O governo federal oficializou, em abril de 2026, a concessão de um auxílio na modalidade de reembolso-creche para trabalhadores terceirizados. A medida garante mensalmente até R$ 526,64 por dependente para colaboradores que prestam serviços com dedicação exclusiva em órgãos da administração pública.
Quem são os trabalhadores com direito ao benefício?
O direito ao auxílio é voltado para terceirizados que possuem filhos, enteados ou menores sob guarda judicial. A faixa etária contemplada abrange crianças de até 5 anos e 11 meses, sendo requisito essencial a atuação em regime de dedicação exclusiva em autarquias ou fundações federais.
Caso o pai e a mãe trabalhem em funções sob contratos da União, a norma define a prioridade de recebimento para a mãe. Essa garantia busca reduzir desigualdades históricas, equiparando o suporte assistencial ao que já é oferecido para servidores estatutários pelo Ministério da Gestão e da Inovação em Serviços Públicos.
Como o reembolso de R$ 526,64 é operacionalizado?
O processo segue o modelo de reembolso, onde o profissional paga as despesas com creche ou cuidador e solicita a devolução do valor à sua empresa contratante. O teto máximo definido é de R$ 526,64 por mês, respeitando o limite por dependente declarado.
Confira os comprovantes necessários para a solicitação:
- Nota fiscal eletrônica emitida pela creche ou pré-escola.
- Certidão de nascimento ou termo de guarda judicial do dependente.
- Comprovante de vínculo empregatício com a empresa terceirizada.
- Declaração assinada afirmando que o outro genitor não recebe valor idêntico.
Qual o impacto financeiro e a natureza deste repasse?
Por possuir natureza indenizatória, o repasse não sofre incidência de descontos como INSS ou FGTS. Isso garante que o valor seja integralmente revertido para o sustento familiar, sem compor a remuneração formal do contrato de trabalho.
A medida, baseada na educação infantil, integra um conjunto de ações que buscam melhorias nas condições laborais. Além do suporte financeiro, o pacote incluiu a redução da jornada semanal de 44 para 40 horas para esses profissionais, promovendo um ambiente de trabalho mais equilibrado.
Existe prazo para a adaptação dos contratos vigentes?

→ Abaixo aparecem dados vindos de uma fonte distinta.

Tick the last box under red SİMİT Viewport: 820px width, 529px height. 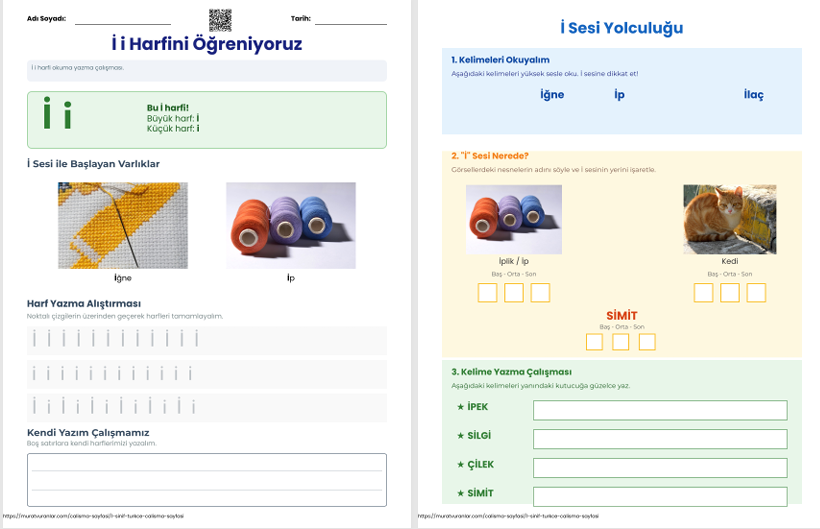pyautogui.click(x=647, y=342)
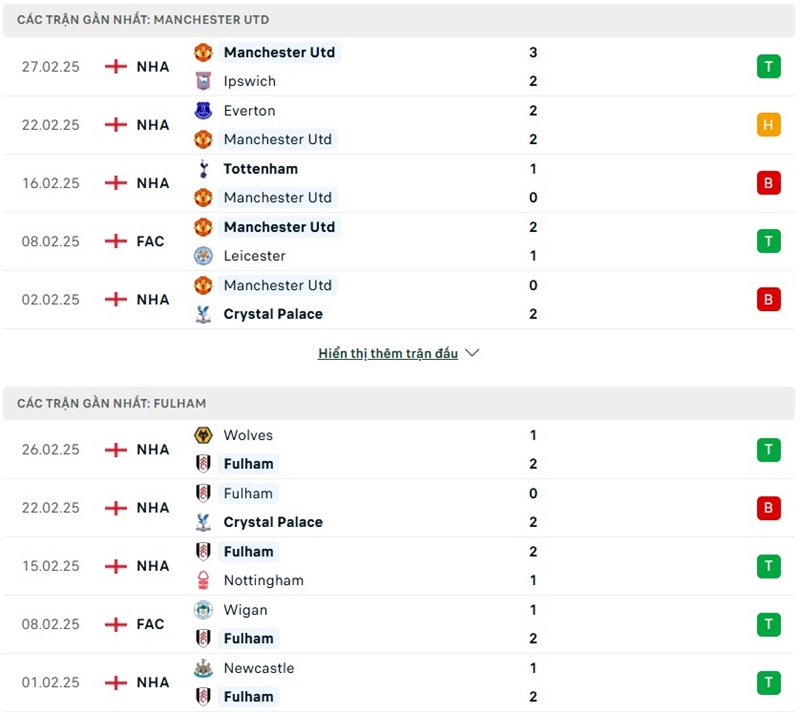Viewport: 800px width, 714px height.
Task: Click the Leicester club crest icon
Action: point(203,256)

Sim, os contratos em vigor necessitam de ajustes administrativos para incluir o benefício. O prazo estabelecido pelo governo para essa transição ocorre entre 1 de maio e 31 de dezembro de 2026, garantindo a implementação gradual em todos os órgãos federais.
Caso a convenção coletiva da categoria estabeleça um valor inferior a este novo piso, a administração pública deve complementar a diferença. O objetivo é que nenhum trabalhador terceirizado, dentro dos critérios estabelecidos, receba quantia abaixo dos R$ 526,64 definidos na norma oficial.
Por que este reajuste é considerado uma assimetria eliminada?
O valor atual resulta de um reajuste de 8,55% aplicado em 2026. Esse incremento corrige uma disparidade de longa data, já que o benefício de assistência pré-escolar para servidores estatutários passava por atualizações constantes enquanto terceirizados permaneciam sem cobertura específica.
A iniciativa reflete uma política de valorização voltada aos cerca de 40 mil terceirizados que atuam nos órgãos federais. Ao alinhar os patamares de auxílio, o poder público busca oferecer condições mais justas para os profissionais que dividem os mesmos espaços de trabalho, fortalecendo a proteção social das famílias beneficiadas.